(Data listing)
#####

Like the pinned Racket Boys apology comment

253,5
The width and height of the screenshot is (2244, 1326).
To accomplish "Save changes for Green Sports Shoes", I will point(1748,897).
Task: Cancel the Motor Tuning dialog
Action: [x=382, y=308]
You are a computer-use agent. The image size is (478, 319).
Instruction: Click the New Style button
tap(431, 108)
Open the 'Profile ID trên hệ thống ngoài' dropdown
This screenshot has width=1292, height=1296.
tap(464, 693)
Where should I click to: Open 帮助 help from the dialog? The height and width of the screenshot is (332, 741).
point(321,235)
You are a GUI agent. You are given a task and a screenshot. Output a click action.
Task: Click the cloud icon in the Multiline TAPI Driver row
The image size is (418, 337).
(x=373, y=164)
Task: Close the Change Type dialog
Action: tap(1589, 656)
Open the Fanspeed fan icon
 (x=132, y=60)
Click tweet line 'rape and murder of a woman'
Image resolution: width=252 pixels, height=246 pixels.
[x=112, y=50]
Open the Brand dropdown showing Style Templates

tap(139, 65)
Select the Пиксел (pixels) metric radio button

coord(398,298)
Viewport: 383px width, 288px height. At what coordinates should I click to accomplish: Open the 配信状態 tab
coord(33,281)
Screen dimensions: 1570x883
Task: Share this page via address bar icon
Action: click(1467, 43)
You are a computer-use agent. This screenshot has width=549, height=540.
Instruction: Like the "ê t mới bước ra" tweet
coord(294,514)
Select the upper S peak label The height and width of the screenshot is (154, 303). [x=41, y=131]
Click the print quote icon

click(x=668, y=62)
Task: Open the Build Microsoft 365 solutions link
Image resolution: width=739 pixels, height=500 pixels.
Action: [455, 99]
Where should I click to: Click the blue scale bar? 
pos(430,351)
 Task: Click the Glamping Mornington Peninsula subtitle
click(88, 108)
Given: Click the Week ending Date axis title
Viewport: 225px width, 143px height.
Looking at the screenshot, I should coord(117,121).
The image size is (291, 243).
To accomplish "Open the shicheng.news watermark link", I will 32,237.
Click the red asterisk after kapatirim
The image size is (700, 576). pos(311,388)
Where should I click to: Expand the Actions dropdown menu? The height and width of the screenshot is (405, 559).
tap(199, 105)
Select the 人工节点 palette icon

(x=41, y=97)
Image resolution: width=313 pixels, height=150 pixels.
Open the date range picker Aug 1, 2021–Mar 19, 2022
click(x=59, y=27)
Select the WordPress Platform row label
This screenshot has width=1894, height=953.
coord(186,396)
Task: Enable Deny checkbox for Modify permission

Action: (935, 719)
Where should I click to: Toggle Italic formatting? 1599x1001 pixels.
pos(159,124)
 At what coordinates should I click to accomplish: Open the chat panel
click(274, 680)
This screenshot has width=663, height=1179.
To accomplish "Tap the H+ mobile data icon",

#####

→ **TASK**
Please copy the material word for word, starting at the line that contains "Given: Click the Week ending Date axis title" and stopping after its last line, with both of those lines included.

→ **OUTPUT FOR THIS EXERCISE**
Given: Click the Week ending Date axis title
Viewport: 225px width, 143px height.
Looking at the screenshot, I should coord(117,121).
The image size is (291, 243).
To accomplish "Open the shicheng.news watermark link", I will 32,237.
Click the red asterisk after kapatirim
The image size is (700, 576). pos(311,388)
Where should I click to: Expand the Actions dropdown menu? The height and width of the screenshot is (405, 559).
tap(199, 105)
Select the 人工节点 palette icon

(x=41, y=97)
Image resolution: width=313 pixels, height=150 pixels.
Open the date range picker Aug 1, 2021–Mar 19, 2022
click(x=59, y=27)
Select the WordPress Platform row label
This screenshot has width=1894, height=953.
coord(186,396)
Task: Enable Deny checkbox for Modify permission

Action: (935, 719)
Where should I click to: Toggle Italic formatting? 1599x1001 pixels.
pos(159,124)
 At what coordinates should I click to accomplish: Open the chat panel
click(274, 680)
This screenshot has width=663, height=1179.
To accomplish "Tap the H+ mobile data icon",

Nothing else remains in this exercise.